ここでポイントとなるのが「輸出年間100万トン」という計画です。2024年の日本のコメ輸出量は4.6万トンです。朝日新聞の記事によれば、100万トンは2040年を想定していたそうですが、現状の実に20倍以上にあたる高い目標です。農林水産省は世界全体のコメ輸出市場を年間200万トン程度と見ていましたが、その半分を日本が担うという計算になります。
日本のコメは価格競争力なし
昨年からコメが不足して米価が高騰する事態が続いていますが、長期的にみれば人口減もあり、日本国内のコメ需要は下がっていくことが予想されます。そんな中で増産を実現するためには、輸出を増やして需要を拡大しなければいけません。それにしても100万トンはいまの実績からは過大すぎる数字に思います。日本でつくられているコメはいわゆる短粒種といい、世界的には主流ではありません。またそもそも、日本の米作は生産性が低く、他国のコメに比べて割高で、価格競争力がないのです。朝日新聞のインタビューに応じた石破氏は、100万トンという数字の根拠を「大きな目標を掲げないと、そこに至る道を考えない」と答えています。輸出の拡大が目標通りにうまくいかないまま増産を続ければ、コメが余って米価が暴落する危険性が出てきます。
また、石破氏の農政改革プランにはもうひとつ、大規模農家に絞った支援というネックもあったと朝日新聞の記事は指摘しています。数が多い零細農家の政治力は強く、過去に何度も似たような支援策が浮かんでは頓挫してきたためです。
(写真・インタビューに応じる石破茂前首相=2025年11月18日)
コメ増産政策は見直しに
石破政権が倒れ、高市政権になったことで、反発も多かった石破氏肝いりのコメ増産路線は見直されることになりました。2025年産のコメの生産量は前年比で約70万トン増える見通しですが、農水省は2026年産のコメ生産量について2025年産から5%少なくなる見通しを示しています。また、米価を下げるために放出していた備蓄米についても今後のコメの需給状況に応じて買い戻す方針を決めました。いずれも、米価の値上がりにつながる可能性のある施策です。
コメの生産者側は、価格の高騰はむしろ適正価格になったとして歓迎していました。価格暴落にもつながりかねない増産路線からの政策変更は、生産者にとってはありがたいことかもしれません。一方で、あまりに米価が高いと今度は消費者のコメ離れが進み、ただでさえ減少傾向のコメ需要がさらに減ってしまうことにもつながります。生産者と消費者のどちらにとっても適正な価格はいくらなのか、今後長い時間をかけて検証していく必要があります。

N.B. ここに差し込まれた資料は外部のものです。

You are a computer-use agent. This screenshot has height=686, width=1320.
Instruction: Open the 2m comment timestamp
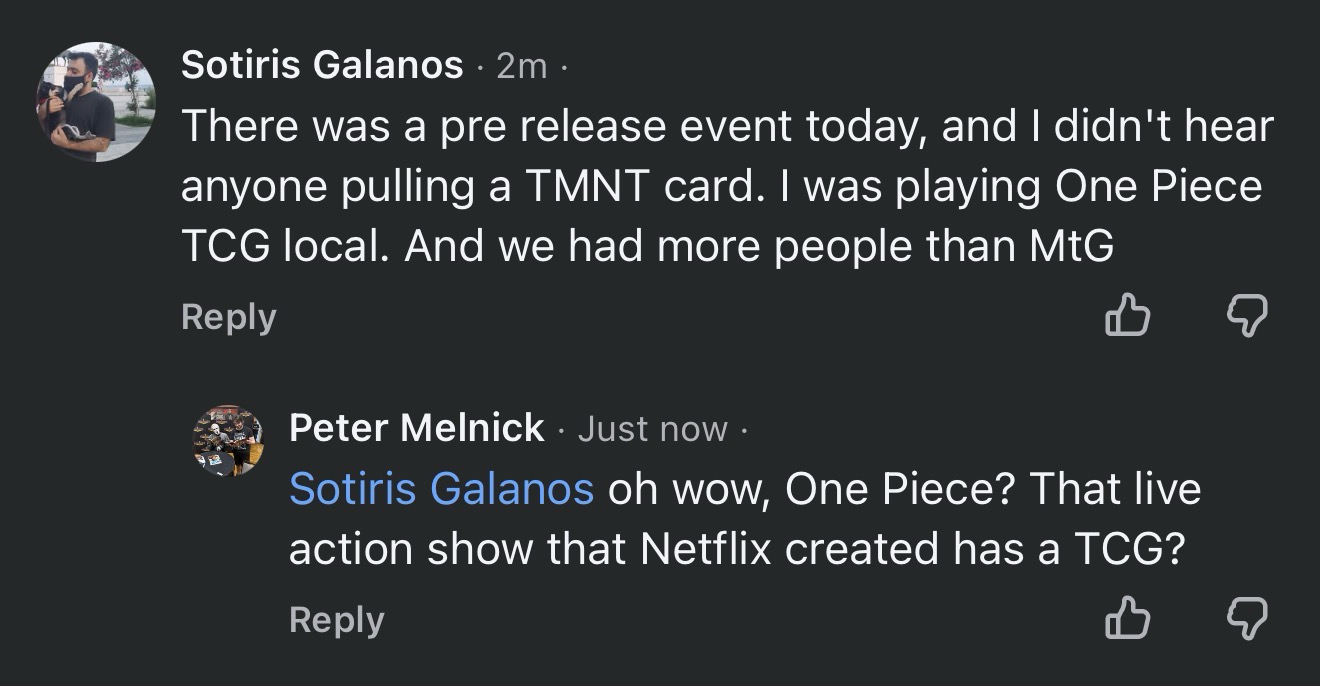coord(522,66)
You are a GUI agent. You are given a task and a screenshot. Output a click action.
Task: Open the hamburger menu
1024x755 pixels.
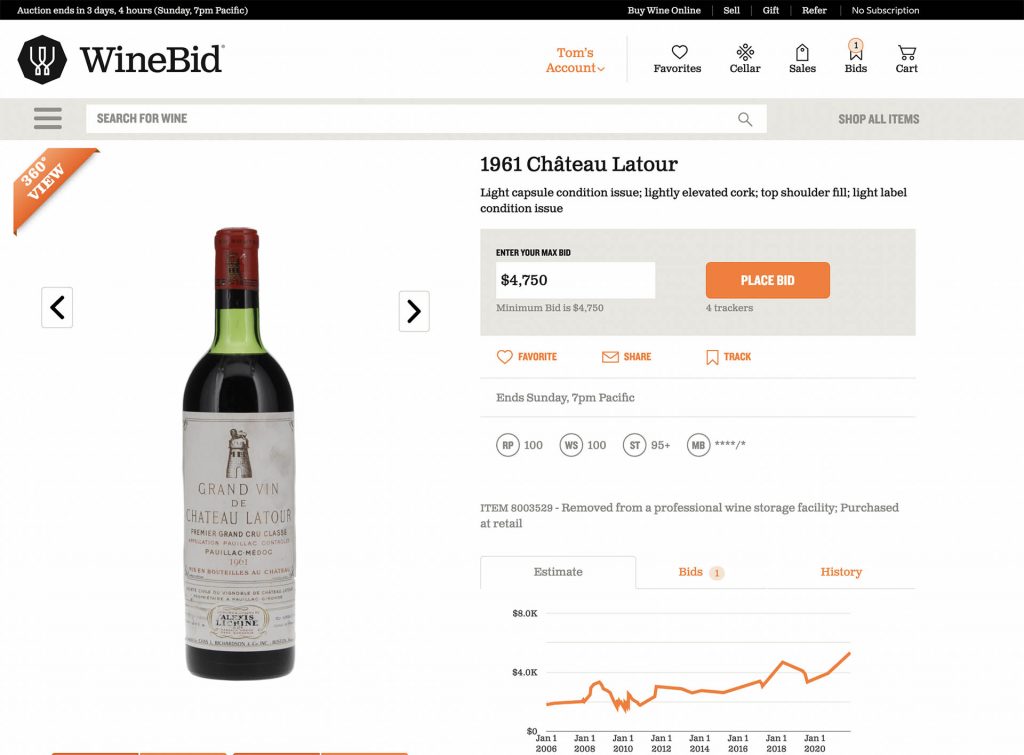coord(48,119)
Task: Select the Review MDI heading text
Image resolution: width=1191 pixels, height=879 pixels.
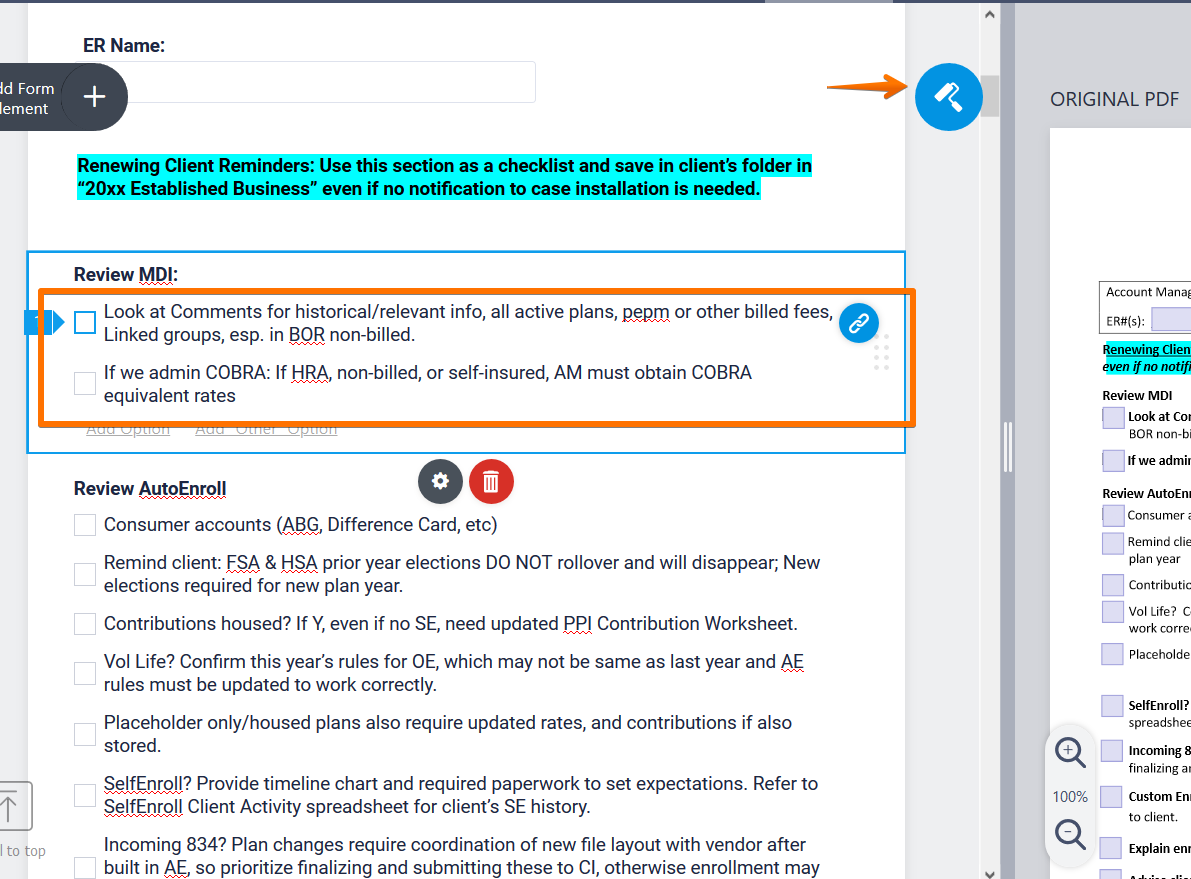Action: click(x=126, y=275)
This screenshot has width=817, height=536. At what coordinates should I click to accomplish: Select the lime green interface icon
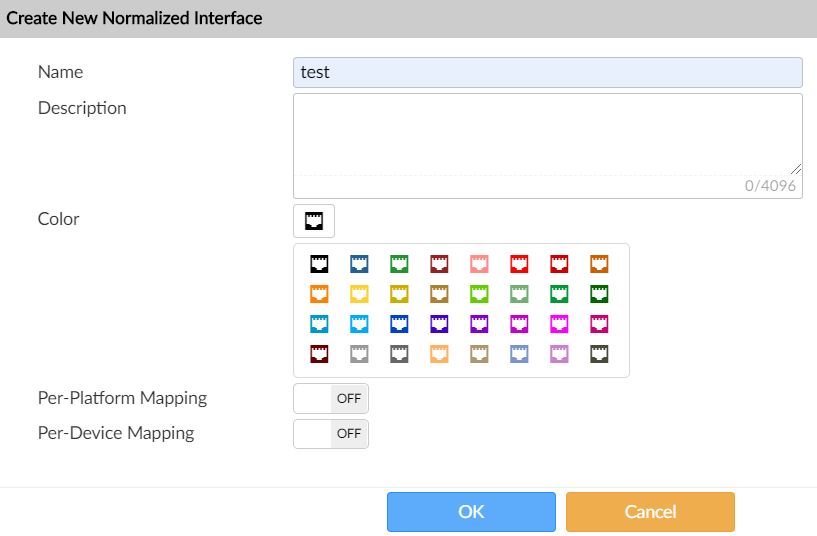pyautogui.click(x=479, y=294)
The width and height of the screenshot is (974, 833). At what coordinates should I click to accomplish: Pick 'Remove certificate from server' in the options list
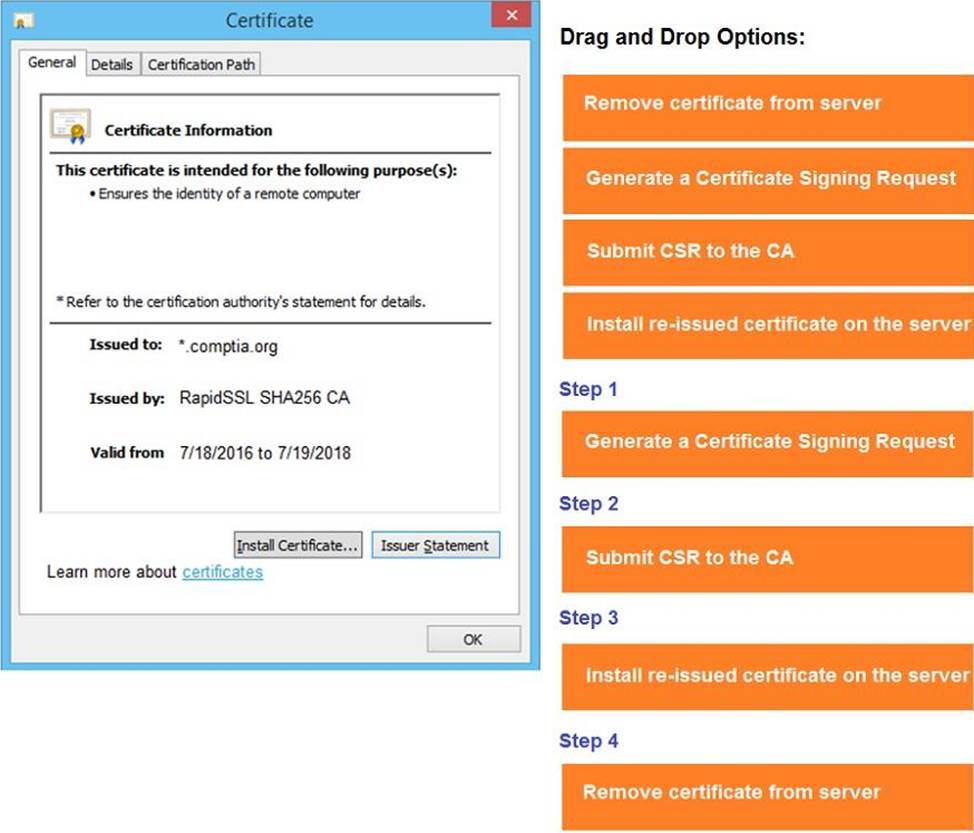(767, 104)
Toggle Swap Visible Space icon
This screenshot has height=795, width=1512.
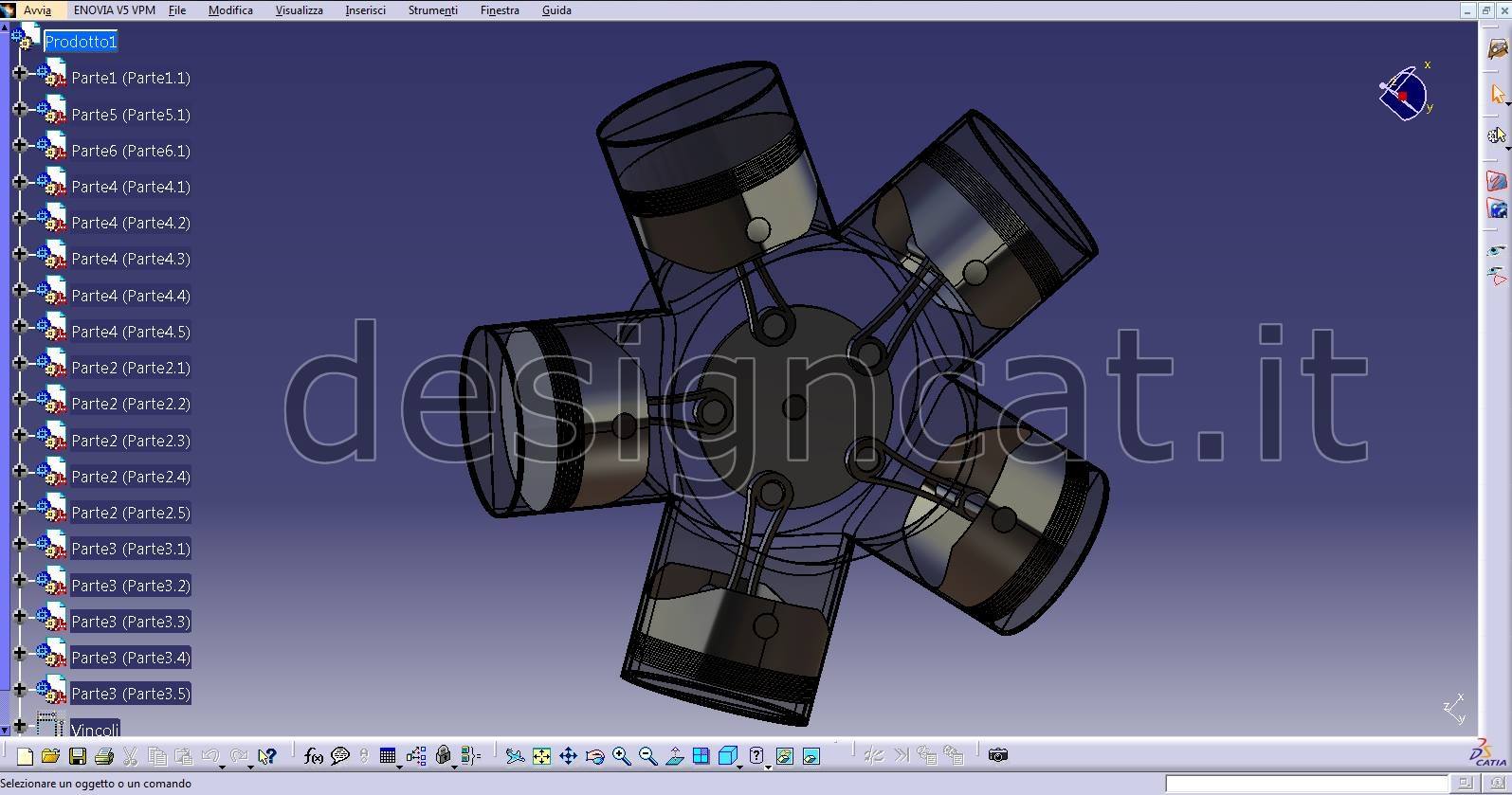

先に述べたように、日本の米作はそもそも生産性が高くなく、海外のコメに比べて価格はかなり高くなっています。それでも多くの農家がコメ作りを続けられているのは、減反政策や高関税政策で国が農家を保護しているからといえます。増産路線にかじを切ることでコメの価格を下げ、農家の経営努力をうながそうという石破氏の改革プランはやや性急すぎ、道半ばで頓挫してしまいました。しかし、コメにまつわる課題はいまも山積しています。一朝一夕で解決できる問題ではありませんので、今後も折に触れてニュースをチェックし、関心を高めて欲しいと思います。